Rome's Colosseum might be leaning slightly but its stability is not in danger, said officials who announced this week that the ancient amphitheatre is about to undergo its first comprehensive restoration in 73 years.
An Italian newspaper reported last week that the Colosseum, famous for hosting bloody gladiator fights in the days of the Roman Empire, was about 40 centimetres lower on the south side than on the north, suggesting it was in danger.
The Italian media described it as the "leaning tower of Pisa effect."
"There is no problem with its stability," Mariarosaria Barbera, Rome's archeological superintendent, told a news conference.
"We are talking about a structure whose foundations are 13 metres deep.
Roman constructions do not only stand up to centuries, they stand up to millennia," she said.
"We are monitoring it but there is no Tower of Pisa effect," Barbera said at the unveiling of the 25-million-euro restoration project which will start in December and end in 2015.
The project, which had been delayed by three years of bureaucratic problems, will include the cleaning and restoration of the entire Colosseum, known in Roman times as the Flavian Amphitheatre.
It will be carried out in phases so that the Colosseum, which receives hundreds of thousands of visitors a year, will remain open.

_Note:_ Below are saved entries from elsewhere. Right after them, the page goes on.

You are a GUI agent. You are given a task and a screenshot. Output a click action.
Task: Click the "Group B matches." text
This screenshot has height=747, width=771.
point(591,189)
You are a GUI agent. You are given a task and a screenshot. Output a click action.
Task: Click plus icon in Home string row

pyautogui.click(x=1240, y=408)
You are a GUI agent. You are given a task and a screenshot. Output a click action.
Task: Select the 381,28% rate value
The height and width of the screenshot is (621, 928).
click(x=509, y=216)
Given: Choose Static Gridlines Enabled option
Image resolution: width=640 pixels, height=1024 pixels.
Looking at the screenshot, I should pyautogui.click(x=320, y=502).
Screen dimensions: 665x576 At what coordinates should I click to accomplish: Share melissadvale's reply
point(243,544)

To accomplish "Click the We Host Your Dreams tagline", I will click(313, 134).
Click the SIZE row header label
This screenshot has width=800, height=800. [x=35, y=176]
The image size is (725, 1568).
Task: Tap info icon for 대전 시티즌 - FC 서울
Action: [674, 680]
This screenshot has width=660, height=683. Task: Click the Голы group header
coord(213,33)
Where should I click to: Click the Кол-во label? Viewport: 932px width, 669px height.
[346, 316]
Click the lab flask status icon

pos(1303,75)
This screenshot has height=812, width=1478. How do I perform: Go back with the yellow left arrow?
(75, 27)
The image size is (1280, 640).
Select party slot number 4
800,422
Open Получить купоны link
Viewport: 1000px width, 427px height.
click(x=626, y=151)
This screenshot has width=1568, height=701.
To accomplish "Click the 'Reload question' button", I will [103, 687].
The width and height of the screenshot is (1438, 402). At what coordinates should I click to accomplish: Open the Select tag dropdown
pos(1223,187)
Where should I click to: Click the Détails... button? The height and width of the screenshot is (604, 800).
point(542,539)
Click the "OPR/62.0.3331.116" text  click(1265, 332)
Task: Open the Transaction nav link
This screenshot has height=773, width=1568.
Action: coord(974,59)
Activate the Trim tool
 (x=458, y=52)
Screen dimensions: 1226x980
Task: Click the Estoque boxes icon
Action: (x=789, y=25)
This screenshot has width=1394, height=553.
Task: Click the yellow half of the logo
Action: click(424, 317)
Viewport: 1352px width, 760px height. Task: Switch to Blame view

Only part of it will be covered by scaffolding at any one time.
"The monument is so big that there won't be too much inconvenience for visitors," Barbera said.
An underground visitors centre will be built under an adjacent piazza, freeing up more areas inside the monument, which are currently used as meeting points and ticket stalls.
Overall, 25 per cent more of the Colosseum will be open to visitors after the restoration.